She's as good as dead, Capm.”

After another rest came a fresh scene of horror. Several of the Apaches, no
doubt chiefs or leading braves, caught up their bows and renewed the dance.
Running in a circle at full speed about the tree, each one in turn let fly an arrow
at the victim, the object being to send the missile clear through her.

“That's the wind-up,” muttered Texas Smith. “It's my turn now.”

He leaped from the wall to the ground, ran sixty or eighty yards down the
hill, halted, aimed, and fired. One of the warriors, a fellow in a red shirt who
had been conspicuous in the torture scene, rolled over and lay quiet. The
Apaches, who had been completely absorbed by their frantic ceremony, and who
had not looked for an attack at the moment, nor expected death at such a distance,
uttered a cry of surprise and dismay. There was a scramble of ten or fifteen
screaming horsemen after the audacious borderer. But immediately on
firing he had commenced a rapid retreat, at the same time reloading. He turned
and presented his rifle; just then, too, a protecting volley burst from the rampart;
another Apache fell, and the rest retreated.

“Capm, it's all right,” said Texas, as he reascended the ruin. “We're squar
with 'em.”

“We might have broken it up,” returned Thurstane sullenly.

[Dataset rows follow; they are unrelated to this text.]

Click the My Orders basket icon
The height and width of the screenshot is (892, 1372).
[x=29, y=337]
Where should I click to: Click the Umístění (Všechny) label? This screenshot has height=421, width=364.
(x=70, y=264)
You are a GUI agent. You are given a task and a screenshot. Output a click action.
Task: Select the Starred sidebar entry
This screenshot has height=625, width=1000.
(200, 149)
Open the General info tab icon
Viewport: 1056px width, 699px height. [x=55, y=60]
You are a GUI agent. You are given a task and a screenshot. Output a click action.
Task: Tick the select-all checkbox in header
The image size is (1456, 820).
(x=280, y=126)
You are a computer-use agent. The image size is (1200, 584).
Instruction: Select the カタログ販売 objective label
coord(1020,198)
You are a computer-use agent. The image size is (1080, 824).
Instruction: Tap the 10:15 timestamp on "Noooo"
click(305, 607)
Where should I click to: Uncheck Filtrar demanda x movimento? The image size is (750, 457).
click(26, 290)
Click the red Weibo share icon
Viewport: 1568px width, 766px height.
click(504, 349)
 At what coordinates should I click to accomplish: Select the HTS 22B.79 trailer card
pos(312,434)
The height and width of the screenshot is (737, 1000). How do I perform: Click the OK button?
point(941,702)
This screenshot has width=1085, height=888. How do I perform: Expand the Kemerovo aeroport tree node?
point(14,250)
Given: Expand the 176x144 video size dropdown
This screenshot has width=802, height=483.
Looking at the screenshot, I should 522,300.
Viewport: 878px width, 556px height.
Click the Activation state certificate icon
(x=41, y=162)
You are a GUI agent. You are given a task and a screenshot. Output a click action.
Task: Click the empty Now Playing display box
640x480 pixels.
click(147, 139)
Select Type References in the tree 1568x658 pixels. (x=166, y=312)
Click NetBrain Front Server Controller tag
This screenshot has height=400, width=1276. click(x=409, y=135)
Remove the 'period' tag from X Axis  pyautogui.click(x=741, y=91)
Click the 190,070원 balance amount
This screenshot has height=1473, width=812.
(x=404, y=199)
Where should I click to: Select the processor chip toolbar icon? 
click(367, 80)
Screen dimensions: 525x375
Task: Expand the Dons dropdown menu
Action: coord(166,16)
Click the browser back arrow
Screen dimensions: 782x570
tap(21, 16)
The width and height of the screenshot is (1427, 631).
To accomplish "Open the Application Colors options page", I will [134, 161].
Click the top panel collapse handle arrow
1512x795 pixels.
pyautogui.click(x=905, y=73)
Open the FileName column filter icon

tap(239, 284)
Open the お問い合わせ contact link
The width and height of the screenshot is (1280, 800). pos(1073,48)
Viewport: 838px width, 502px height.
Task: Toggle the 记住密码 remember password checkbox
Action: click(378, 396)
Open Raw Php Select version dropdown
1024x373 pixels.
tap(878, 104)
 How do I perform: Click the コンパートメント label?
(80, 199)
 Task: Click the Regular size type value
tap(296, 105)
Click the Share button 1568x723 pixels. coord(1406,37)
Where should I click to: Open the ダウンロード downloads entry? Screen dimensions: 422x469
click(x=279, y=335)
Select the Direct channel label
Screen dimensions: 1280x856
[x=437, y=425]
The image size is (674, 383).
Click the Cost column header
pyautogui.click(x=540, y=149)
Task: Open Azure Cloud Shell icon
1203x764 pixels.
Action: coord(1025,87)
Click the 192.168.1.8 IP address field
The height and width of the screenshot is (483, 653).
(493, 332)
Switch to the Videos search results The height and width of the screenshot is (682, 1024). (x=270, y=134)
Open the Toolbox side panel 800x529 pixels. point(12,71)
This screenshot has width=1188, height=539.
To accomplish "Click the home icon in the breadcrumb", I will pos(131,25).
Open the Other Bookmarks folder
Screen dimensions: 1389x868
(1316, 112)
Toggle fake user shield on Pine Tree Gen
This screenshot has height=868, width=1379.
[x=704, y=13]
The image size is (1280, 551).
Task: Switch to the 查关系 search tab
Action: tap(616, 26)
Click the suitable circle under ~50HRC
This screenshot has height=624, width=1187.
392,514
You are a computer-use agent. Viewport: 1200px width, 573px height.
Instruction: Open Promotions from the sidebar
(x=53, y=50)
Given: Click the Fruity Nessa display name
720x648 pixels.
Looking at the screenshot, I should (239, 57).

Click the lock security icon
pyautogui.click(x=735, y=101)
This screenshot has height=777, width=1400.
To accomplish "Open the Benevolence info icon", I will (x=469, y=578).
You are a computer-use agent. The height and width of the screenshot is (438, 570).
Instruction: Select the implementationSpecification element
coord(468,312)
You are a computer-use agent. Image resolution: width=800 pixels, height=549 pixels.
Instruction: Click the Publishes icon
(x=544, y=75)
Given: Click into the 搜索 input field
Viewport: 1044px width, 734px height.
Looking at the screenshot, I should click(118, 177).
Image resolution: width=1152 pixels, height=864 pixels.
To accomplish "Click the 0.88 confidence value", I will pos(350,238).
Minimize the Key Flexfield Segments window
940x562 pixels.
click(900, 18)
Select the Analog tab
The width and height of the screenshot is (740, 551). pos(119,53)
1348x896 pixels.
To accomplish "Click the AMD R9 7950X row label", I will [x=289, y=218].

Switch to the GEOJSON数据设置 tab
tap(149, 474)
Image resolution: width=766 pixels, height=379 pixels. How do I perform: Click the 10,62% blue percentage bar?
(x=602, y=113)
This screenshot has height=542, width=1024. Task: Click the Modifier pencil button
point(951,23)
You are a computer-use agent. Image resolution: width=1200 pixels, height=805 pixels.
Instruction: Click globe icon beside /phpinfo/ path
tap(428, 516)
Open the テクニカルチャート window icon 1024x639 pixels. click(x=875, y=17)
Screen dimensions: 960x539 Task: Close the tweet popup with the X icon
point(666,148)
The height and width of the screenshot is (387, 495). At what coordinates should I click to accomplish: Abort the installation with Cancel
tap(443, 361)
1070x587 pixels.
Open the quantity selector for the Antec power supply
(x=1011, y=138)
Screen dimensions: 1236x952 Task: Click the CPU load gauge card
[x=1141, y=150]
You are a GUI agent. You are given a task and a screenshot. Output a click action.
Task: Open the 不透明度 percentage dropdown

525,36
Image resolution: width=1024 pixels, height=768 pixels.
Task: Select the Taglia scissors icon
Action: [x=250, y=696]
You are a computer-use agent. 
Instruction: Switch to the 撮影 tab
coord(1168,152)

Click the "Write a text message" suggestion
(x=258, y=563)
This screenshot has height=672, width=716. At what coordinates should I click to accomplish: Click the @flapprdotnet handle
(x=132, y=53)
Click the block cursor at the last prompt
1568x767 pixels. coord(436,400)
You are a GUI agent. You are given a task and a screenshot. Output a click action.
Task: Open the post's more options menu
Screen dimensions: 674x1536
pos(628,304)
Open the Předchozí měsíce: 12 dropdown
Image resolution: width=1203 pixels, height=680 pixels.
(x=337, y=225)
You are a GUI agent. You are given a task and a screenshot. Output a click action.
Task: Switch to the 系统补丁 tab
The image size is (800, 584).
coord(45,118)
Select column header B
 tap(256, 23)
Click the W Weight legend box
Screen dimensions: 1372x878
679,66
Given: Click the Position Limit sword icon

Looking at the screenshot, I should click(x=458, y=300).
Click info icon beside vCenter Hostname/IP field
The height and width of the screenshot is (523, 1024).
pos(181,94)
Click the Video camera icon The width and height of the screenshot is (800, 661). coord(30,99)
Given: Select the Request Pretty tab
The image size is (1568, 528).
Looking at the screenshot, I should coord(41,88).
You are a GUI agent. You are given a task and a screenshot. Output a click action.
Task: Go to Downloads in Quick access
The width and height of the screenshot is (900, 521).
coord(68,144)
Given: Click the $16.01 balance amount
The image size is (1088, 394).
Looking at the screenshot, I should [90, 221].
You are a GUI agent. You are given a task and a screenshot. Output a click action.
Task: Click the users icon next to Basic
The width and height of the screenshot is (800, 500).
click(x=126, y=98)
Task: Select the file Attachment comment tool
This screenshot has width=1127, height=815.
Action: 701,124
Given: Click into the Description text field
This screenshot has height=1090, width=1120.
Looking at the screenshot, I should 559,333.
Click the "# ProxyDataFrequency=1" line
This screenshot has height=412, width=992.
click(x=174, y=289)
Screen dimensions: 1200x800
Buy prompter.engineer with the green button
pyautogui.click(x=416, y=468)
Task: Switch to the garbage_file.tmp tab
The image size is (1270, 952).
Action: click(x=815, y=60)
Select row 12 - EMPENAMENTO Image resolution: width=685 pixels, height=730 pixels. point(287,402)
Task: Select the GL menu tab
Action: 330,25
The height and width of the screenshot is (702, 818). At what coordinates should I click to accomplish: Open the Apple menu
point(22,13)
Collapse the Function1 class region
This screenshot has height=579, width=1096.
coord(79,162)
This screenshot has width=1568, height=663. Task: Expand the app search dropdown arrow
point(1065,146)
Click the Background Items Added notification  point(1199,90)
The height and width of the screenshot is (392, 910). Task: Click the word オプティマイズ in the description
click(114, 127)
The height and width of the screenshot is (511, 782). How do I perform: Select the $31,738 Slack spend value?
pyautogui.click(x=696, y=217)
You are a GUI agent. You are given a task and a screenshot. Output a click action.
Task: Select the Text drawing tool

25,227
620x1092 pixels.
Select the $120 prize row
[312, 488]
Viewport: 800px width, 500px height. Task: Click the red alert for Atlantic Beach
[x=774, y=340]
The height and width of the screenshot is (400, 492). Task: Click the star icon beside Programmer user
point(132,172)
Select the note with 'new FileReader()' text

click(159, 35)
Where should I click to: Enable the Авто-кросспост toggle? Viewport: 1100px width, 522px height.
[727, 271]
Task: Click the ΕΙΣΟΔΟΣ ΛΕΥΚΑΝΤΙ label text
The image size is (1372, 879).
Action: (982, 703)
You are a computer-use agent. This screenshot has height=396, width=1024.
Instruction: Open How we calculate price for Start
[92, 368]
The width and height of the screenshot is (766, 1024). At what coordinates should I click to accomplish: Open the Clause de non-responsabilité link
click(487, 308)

“No, Capm. You don't know 'em. They'd got thar noses p'inted to torture
that gal. If they didn't do it thar, they'd a done it a little furder off. They was
bound to do it. Now it's done, they'll travel.”

Warned by their last misadventure, the Indians presently retired to their
usual camping ground, leaving their victim attached to the sapling.

“I'll fotch her up,” volunteered Texas, who had a hyena's hankering after
dead bodies. “Reckon you'd like to bury her.”

He mounted, rode slowly, and with prudent glances to right and left, down
the hill, halted under the tree, stood up in his saddle and worked there for some
minutes. The Apaches looked on from a distance, uttering yells of exultation
and making opprobrious gestures. Presently Texas resumed his seat and cantered
gently back to the ruins, bearing across his saddle-bow a fearful burden,
the naked body of a girl of eighteen, pierced with more than fifty arrows, stained
and streaked all over with blood, the limbs shockingly mangled, and the mouth
stuffed with rags.

While nearly every other spectator turned away in horror, he glared steadily
and calmly at the corpse, repeating, “That's Injin fun, that is. That's what
they brag on, that is.”

“Bury her outside the wall,” ordered Thurstane, with averted face. “And
listen, all you people, not a word of this to the women.”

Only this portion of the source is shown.